● Problem to solve
Write out each line of the listing below word for word.

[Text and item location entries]
-----

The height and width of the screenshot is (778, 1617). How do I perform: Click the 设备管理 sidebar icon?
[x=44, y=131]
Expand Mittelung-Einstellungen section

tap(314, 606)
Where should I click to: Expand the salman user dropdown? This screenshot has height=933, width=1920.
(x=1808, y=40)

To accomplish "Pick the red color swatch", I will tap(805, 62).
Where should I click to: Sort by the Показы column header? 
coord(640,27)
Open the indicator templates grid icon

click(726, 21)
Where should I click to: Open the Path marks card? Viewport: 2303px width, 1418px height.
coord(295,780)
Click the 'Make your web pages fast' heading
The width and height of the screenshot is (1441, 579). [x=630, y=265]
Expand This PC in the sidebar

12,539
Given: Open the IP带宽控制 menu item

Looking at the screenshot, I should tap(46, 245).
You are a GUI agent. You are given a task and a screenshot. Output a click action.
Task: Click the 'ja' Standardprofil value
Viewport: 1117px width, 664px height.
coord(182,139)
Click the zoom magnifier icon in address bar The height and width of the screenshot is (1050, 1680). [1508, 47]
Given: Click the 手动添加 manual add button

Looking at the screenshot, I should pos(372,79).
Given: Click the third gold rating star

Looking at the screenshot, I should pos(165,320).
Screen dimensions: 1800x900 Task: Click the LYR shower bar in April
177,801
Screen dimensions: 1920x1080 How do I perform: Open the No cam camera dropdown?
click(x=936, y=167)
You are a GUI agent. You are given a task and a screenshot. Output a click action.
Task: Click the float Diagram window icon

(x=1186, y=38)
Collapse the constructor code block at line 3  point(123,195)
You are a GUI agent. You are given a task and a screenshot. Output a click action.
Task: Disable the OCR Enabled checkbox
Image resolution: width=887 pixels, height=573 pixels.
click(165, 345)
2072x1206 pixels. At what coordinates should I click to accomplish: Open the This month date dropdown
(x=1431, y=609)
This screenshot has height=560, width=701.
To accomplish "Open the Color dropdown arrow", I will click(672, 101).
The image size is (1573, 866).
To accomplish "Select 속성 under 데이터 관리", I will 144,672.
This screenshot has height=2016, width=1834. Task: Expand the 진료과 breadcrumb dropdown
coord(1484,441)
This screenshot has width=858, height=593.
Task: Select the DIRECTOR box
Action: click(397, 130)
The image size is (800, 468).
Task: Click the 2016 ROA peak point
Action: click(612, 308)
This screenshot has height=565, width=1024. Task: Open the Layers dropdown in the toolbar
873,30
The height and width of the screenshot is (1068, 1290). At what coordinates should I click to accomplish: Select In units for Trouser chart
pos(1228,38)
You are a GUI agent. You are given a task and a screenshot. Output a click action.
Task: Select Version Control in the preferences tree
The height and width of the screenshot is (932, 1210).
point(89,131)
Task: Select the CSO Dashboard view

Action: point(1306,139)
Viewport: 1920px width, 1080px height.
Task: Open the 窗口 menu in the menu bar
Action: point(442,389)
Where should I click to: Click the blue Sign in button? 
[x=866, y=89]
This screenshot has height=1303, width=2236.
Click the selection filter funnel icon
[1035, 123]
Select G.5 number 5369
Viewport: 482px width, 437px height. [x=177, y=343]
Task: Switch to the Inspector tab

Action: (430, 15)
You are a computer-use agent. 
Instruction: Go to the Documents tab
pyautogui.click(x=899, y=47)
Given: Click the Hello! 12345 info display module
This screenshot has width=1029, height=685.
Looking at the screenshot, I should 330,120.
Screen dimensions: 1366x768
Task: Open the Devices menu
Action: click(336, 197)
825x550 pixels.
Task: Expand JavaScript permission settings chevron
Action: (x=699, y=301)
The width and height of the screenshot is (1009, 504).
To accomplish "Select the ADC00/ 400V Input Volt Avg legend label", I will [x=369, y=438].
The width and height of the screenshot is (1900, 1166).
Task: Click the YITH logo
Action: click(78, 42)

-----

● Solution for this exercise
The height and width of the screenshot is (778, 1617). How do I perform: Click the 设备管理 sidebar icon?
[x=44, y=131]
Expand Mittelung-Einstellungen section

tap(314, 606)
Where should I click to: Expand the salman user dropdown? This screenshot has height=933, width=1920.
(x=1808, y=40)

To accomplish "Pick the red color swatch", I will tap(805, 62).
Where should I click to: Sort by the Показы column header? 
coord(640,27)
Open the indicator templates grid icon

click(726, 21)
Where should I click to: Open the Path marks card? Viewport: 2303px width, 1418px height.
coord(295,780)
Click the 'Make your web pages fast' heading
The width and height of the screenshot is (1441, 579). [x=630, y=265]
Expand This PC in the sidebar

12,539
Given: Open the IP带宽控制 menu item

Looking at the screenshot, I should tap(46, 245).
You are a GUI agent. You are given a task and a screenshot. Output a click action.
Task: Click the 'ja' Standardprofil value
Viewport: 1117px width, 664px height.
coord(182,139)
Click the zoom magnifier icon in address bar The height and width of the screenshot is (1050, 1680). [1508, 47]
Given: Click the 手动添加 manual add button

Looking at the screenshot, I should pos(372,79).
Given: Click the third gold rating star

Looking at the screenshot, I should pos(165,320).
Screen dimensions: 1800x900 Task: Click the LYR shower bar in April
177,801
Screen dimensions: 1920x1080 How do I perform: Open the No cam camera dropdown?
click(x=936, y=167)
You are a GUI agent. You are given a task and a screenshot. Output a click action.
Task: Click the float Diagram window icon

(x=1186, y=38)
Collapse the constructor code block at line 3  point(123,195)
You are a GUI agent. You are given a task and a screenshot. Output a click action.
Task: Disable the OCR Enabled checkbox
Image resolution: width=887 pixels, height=573 pixels.
click(165, 345)
2072x1206 pixels. At what coordinates should I click to accomplish: Open the This month date dropdown
(x=1431, y=609)
This screenshot has height=560, width=701.
To accomplish "Open the Color dropdown arrow", I will click(672, 101).
The image size is (1573, 866).
To accomplish "Select 속성 under 데이터 관리", I will 144,672.
This screenshot has height=2016, width=1834. Task: Expand the 진료과 breadcrumb dropdown
coord(1484,441)
This screenshot has width=858, height=593.
Task: Select the DIRECTOR box
Action: click(397, 130)
The image size is (800, 468).
Task: Click the 2016 ROA peak point
Action: click(612, 308)
This screenshot has height=565, width=1024. Task: Open the Layers dropdown in the toolbar
873,30
The height and width of the screenshot is (1068, 1290). At what coordinates should I click to accomplish: Select In units for Trouser chart
pos(1228,38)
You are a GUI agent. You are given a task and a screenshot. Output a click action.
Task: Select Version Control in the preferences tree
The height and width of the screenshot is (932, 1210).
point(89,131)
Task: Select the CSO Dashboard view

Action: point(1306,139)
Viewport: 1920px width, 1080px height.
Task: Open the 窗口 menu in the menu bar
Action: point(442,389)
Where should I click to: Click the blue Sign in button? 
[x=866, y=89]
This screenshot has height=1303, width=2236.
Click the selection filter funnel icon
[1035, 123]
Select G.5 number 5369
Viewport: 482px width, 437px height. [x=177, y=343]
Task: Switch to the Inspector tab

Action: (430, 15)
You are a computer-use agent. 
Instruction: Go to the Documents tab
pyautogui.click(x=899, y=47)
Given: Click the Hello! 12345 info display module
This screenshot has width=1029, height=685.
Looking at the screenshot, I should 330,120.
Screen dimensions: 1366x768
Task: Open the Devices menu
Action: click(336, 197)
825x550 pixels.
Task: Expand JavaScript permission settings chevron
Action: (x=699, y=301)
The width and height of the screenshot is (1009, 504).
To accomplish "Select the ADC00/ 400V Input Volt Avg legend label", I will [x=369, y=438].
The width and height of the screenshot is (1900, 1166).
Task: Click the YITH logo
Action: click(78, 42)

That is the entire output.